Problem to solve:
The lines from the one containing "Where should I" through the last one in the data: please copy those exactly, and only those, without the pictures.

Task input:
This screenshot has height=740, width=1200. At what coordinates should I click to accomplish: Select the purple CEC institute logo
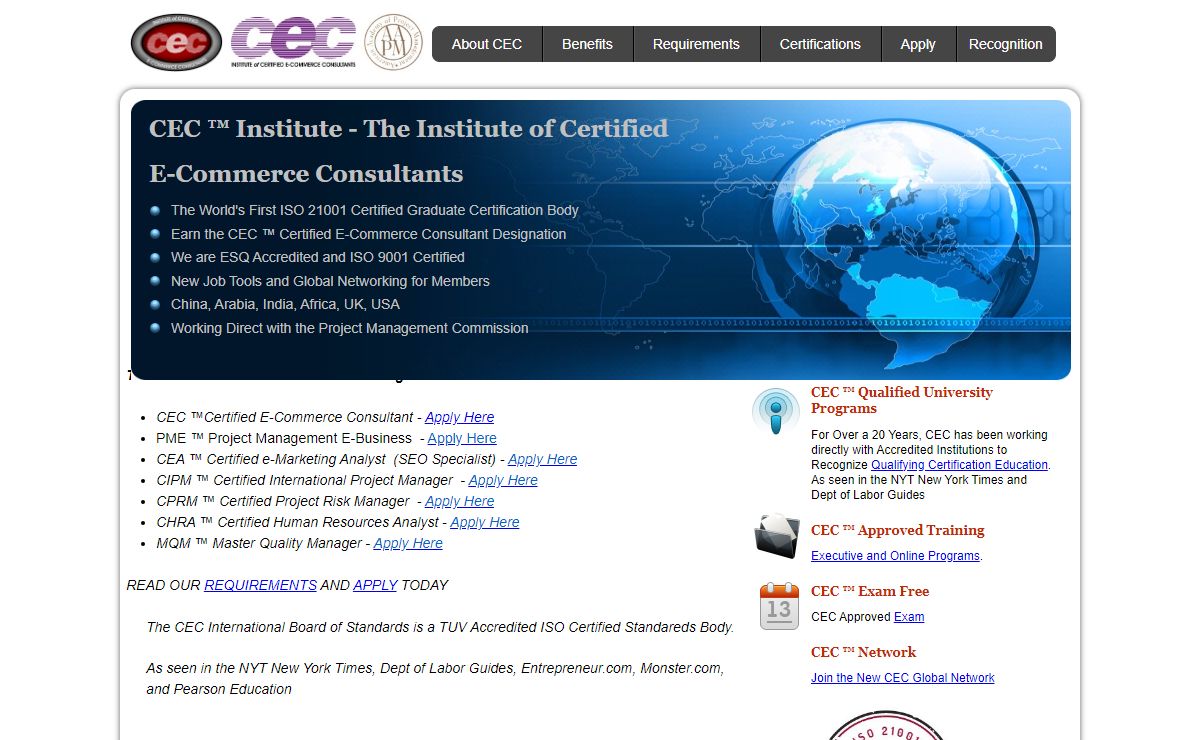pyautogui.click(x=293, y=42)
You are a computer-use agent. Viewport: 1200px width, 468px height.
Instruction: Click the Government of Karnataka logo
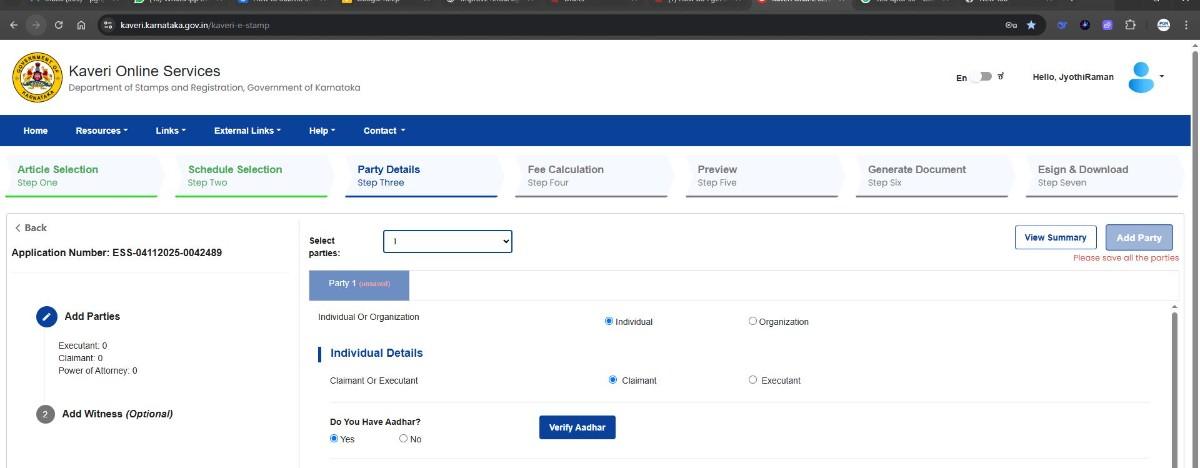(37, 78)
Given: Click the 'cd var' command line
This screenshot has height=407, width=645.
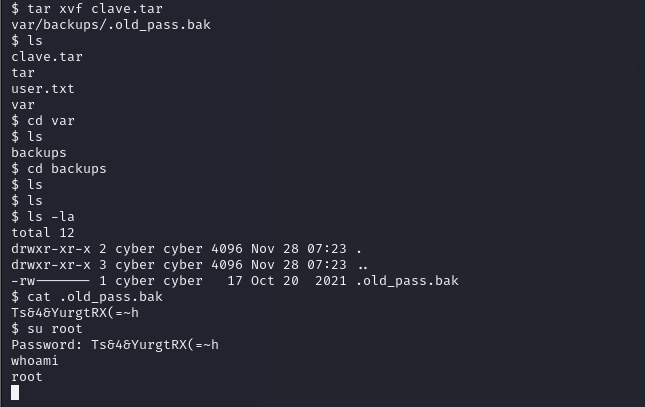Looking at the screenshot, I should click(x=43, y=121).
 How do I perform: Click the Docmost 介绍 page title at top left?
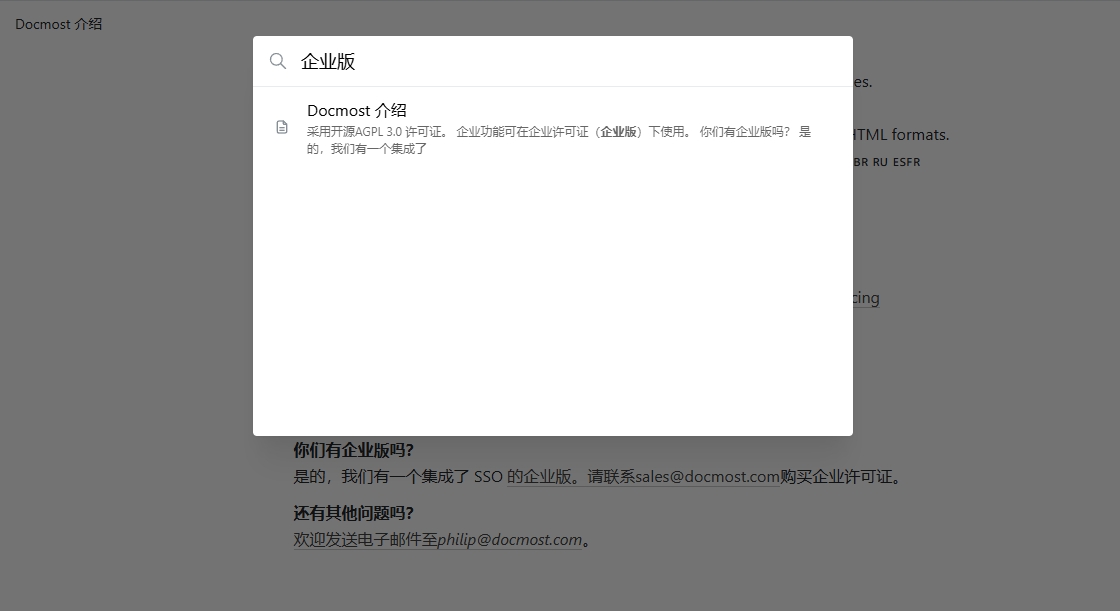[59, 24]
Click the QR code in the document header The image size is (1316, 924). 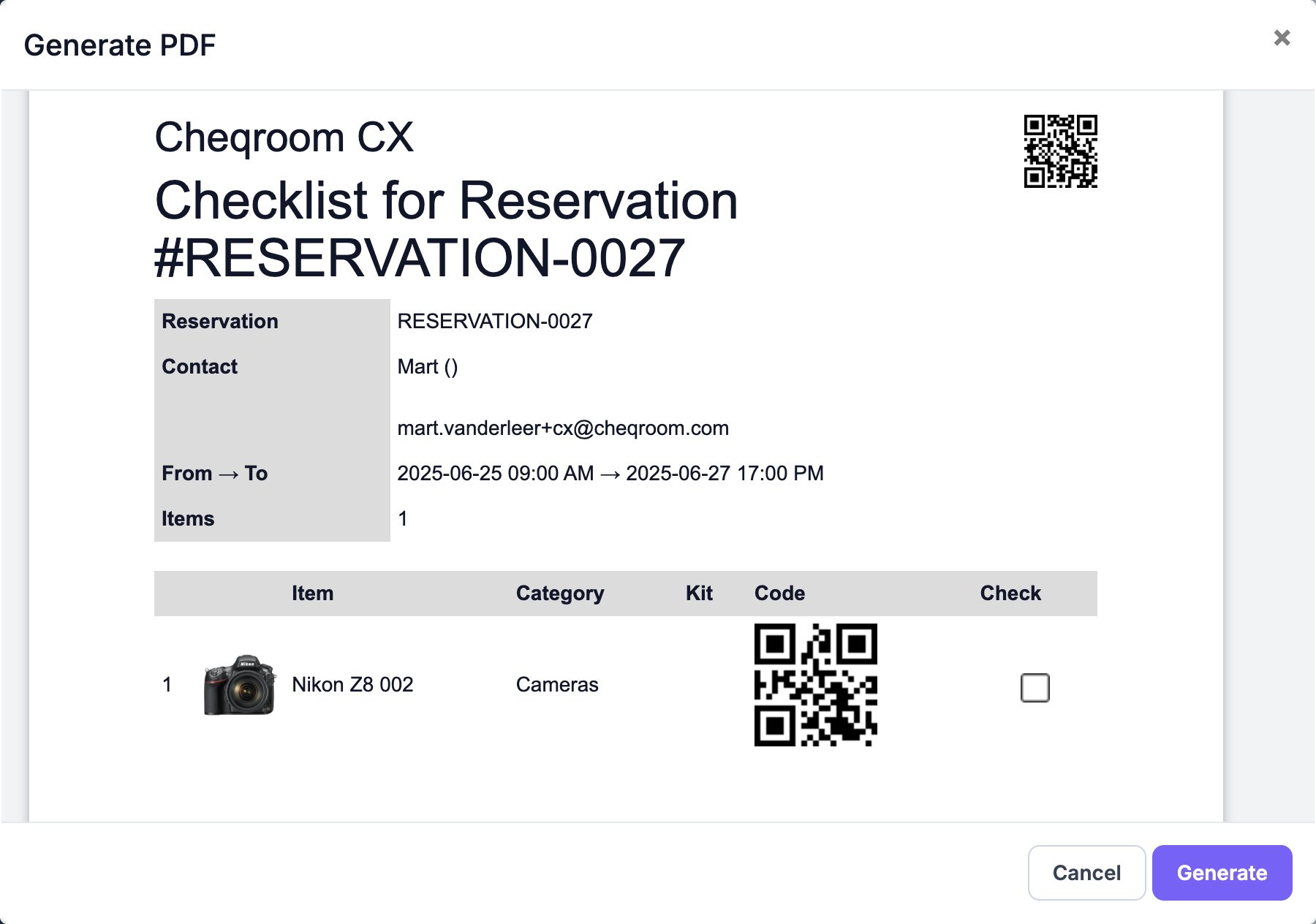(x=1060, y=151)
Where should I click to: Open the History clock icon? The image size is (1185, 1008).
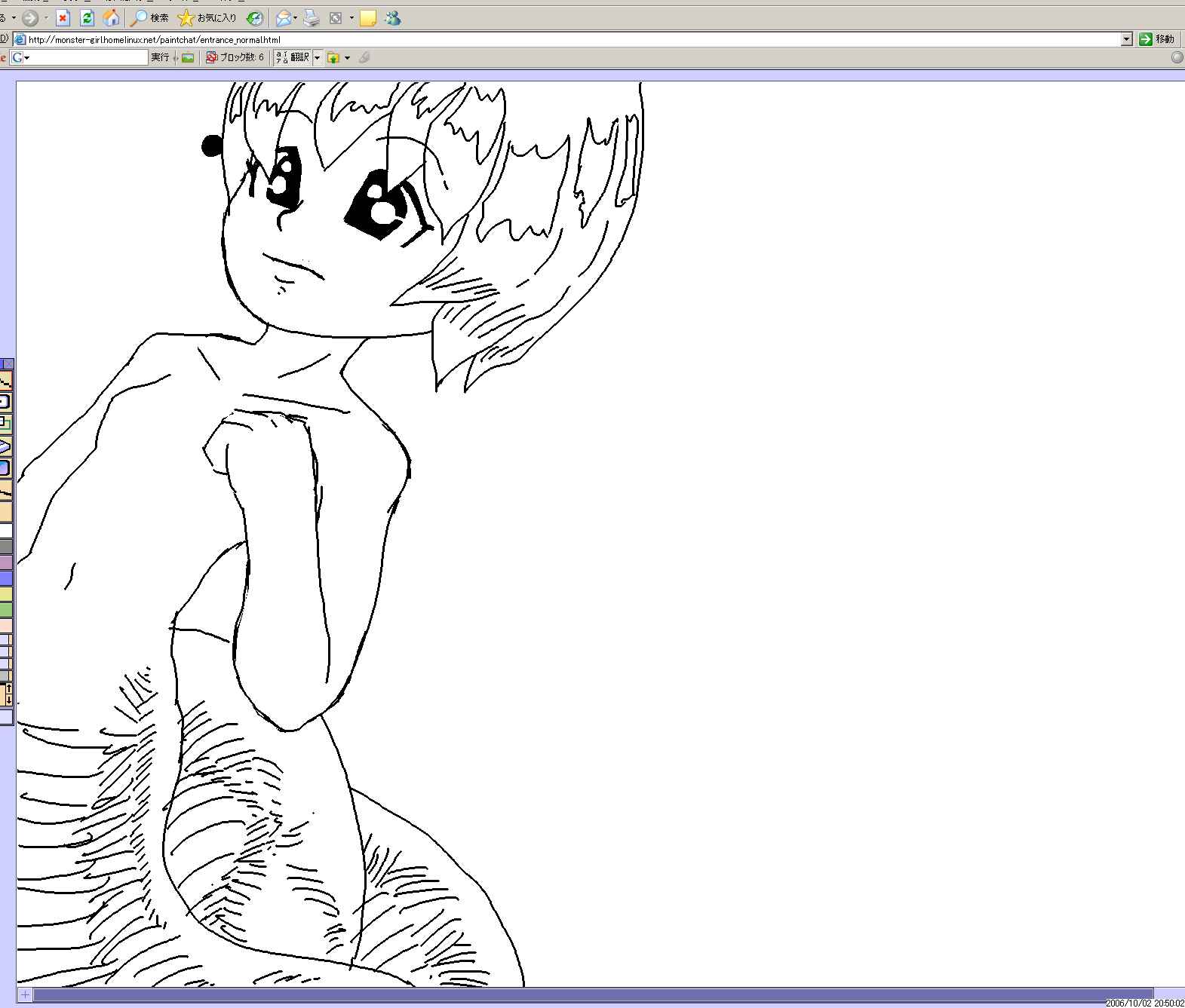[255, 18]
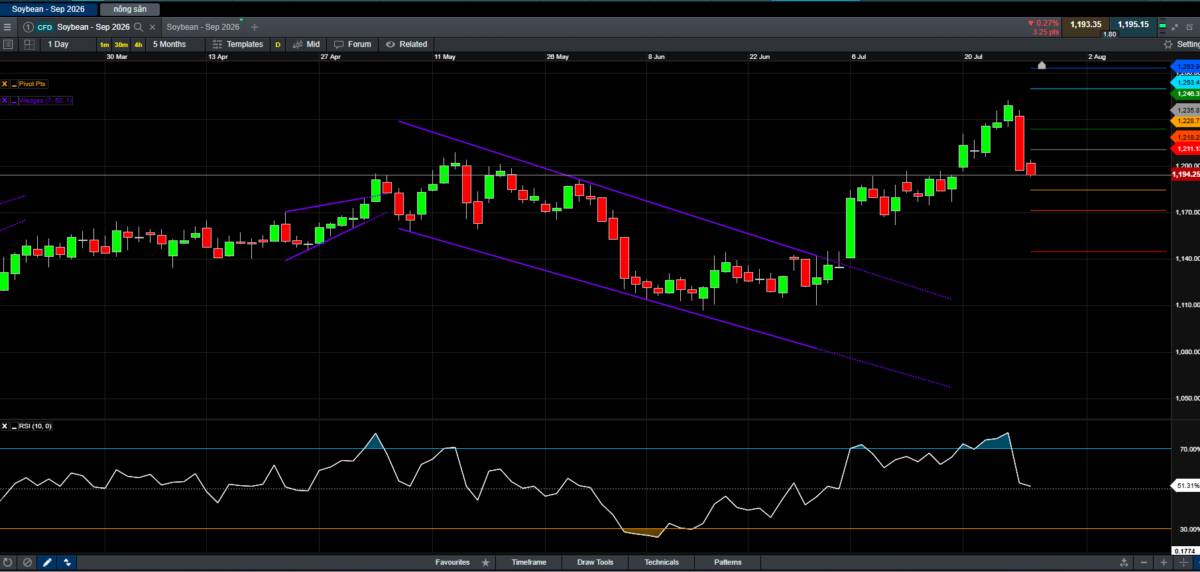This screenshot has width=1200, height=572.
Task: Open the Technicals menu at the bottom
Action: pyautogui.click(x=661, y=563)
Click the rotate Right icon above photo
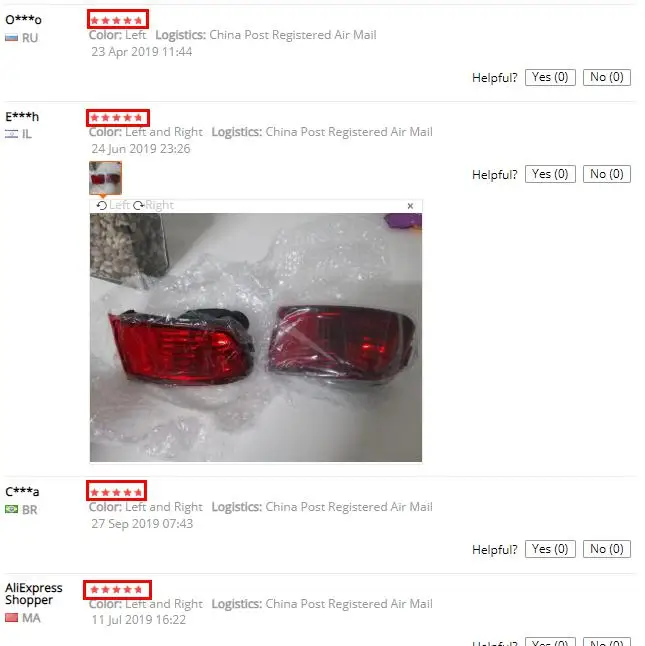This screenshot has height=646, width=645. click(139, 205)

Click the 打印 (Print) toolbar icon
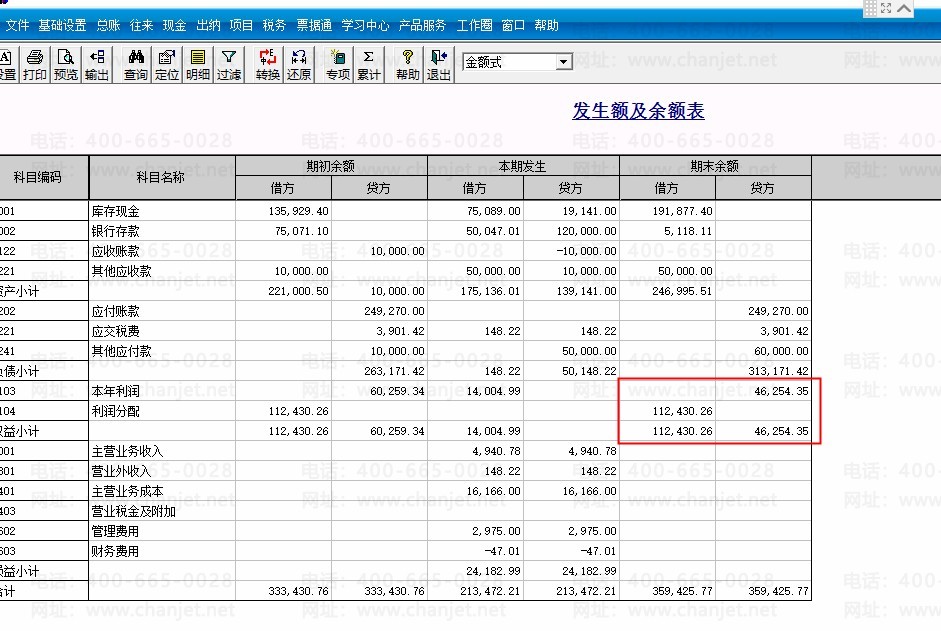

Result of the exercise:
Where should I click to: Open the History clock icon? The image size is (1185, 1008).
[255, 18]
This screenshot has width=1200, height=572.
Task: Open the Technicals menu at the bottom
Action: pyautogui.click(x=661, y=563)
Click the rotate Right icon above photo
This screenshot has height=646, width=645. click(139, 205)

Click the 打印 (Print) toolbar icon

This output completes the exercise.